Habere göre Biden, görüşmenin akabinde Netanyahu görevdeyken dahi bağımsız bir Filistin Devleti’nin kurulmasının mümkün olduğunu dile getirdi.
Biden Cuma günü gerçekleşen görüşmeye ilişkin olumlu gözlemlerini aktarırken İsrail ise Cumartesi günü Han Yunus ve Cibaliye’ye ağır bir şekilde saldırmaya devam etti. Savaş diplomatik çabalara rağmen tüm hızıyla sürüyor ve öldürülen Filistinlilerin sayısı ise 25 bine dayanmış durumda.
Telefon görüşmesi, Netanyahu’nun savaş sonrası Filistin devletini desteklemeyeceğini açık bir şekilde söylemesinin hemen ardından gerçekleşti. Ancak Beyaz Saray sözcüsü John Kirby gazetecilere, görüşmenin zamanlamasının Netanyahu’nun perşembe günü söyledikleriyle alakalı olmadığını ifade ederek, Biden’ın sözkonusu görüşmeyi uzun zamandır planlamaya çalıştığını öne sürdü.

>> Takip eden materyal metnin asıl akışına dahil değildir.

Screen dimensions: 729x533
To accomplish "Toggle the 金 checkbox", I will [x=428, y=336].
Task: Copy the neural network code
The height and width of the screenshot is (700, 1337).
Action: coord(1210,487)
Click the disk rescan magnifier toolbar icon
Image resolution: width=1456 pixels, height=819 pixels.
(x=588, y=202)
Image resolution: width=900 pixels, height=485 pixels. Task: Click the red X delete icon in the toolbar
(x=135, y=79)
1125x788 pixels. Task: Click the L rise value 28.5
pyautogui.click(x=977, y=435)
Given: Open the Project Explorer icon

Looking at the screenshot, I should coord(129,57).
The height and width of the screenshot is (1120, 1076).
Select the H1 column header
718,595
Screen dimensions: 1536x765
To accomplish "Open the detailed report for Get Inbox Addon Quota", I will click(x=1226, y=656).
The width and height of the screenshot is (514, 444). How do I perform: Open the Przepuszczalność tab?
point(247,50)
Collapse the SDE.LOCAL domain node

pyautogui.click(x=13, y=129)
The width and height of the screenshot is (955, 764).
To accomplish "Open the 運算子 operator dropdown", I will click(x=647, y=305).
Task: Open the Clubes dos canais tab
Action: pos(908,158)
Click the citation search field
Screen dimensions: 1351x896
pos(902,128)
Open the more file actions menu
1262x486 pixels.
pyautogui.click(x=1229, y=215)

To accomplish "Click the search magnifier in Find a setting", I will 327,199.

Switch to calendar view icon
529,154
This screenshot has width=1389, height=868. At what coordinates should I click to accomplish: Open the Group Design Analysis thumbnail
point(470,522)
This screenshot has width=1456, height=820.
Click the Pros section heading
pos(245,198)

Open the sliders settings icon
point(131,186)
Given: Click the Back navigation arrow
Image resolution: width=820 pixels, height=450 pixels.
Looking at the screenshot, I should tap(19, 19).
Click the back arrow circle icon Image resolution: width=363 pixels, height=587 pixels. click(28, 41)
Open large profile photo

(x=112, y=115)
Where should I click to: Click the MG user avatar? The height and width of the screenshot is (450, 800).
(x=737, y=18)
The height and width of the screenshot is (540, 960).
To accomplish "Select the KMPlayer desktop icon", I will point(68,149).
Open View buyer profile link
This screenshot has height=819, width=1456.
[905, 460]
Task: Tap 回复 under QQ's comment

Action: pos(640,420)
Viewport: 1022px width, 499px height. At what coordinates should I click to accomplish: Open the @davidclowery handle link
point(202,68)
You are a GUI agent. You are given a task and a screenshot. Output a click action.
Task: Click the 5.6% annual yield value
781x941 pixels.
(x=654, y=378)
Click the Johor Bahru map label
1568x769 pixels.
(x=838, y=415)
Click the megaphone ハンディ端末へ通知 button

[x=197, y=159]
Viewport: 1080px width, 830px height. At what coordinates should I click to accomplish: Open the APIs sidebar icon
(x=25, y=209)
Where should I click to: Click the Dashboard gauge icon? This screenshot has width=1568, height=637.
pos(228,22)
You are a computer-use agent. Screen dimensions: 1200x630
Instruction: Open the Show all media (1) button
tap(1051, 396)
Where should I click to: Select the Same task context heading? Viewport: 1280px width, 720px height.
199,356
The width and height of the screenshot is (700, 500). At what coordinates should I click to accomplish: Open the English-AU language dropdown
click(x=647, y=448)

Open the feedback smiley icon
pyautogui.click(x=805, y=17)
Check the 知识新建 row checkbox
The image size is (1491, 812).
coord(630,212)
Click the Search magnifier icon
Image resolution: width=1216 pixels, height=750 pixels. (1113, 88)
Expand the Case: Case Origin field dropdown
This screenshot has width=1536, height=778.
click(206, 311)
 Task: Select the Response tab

Biden ve Netanyahu savaşın ilk zamanlarında sürekli iletişim halindeydiler ancak iki lider, her ne kadar desteğin devam ettiği vurgusunu yapmayı sürdürse de bazı anlaşmazlıklar kendisi kamuoyunda iyice hissettirir hale geldi. Netanyahu ve Biden’ın Cuma günü yaptıkları 30 ila 40 dakikalık görüşme, 23 Aralık’tan bu yana ilkti.
İsrail’e sadık desteklerini her fırsatta dile getiren ABD’deki yetkililer, savaş sonrası senaryolar hakkında derinleşen çatlakları görmezden geldiler. Biden ise Cuma günkü telefonunda Filistinlilerin bağımsız bir devlet kurması gerektiği konusundaki görüşünü yineledi. Netanyahu görevdeyken iki devletli çözümün imkansız olup olmadığı yönündeki soruya Biden, “Hayır, değil” yanıtını verdi.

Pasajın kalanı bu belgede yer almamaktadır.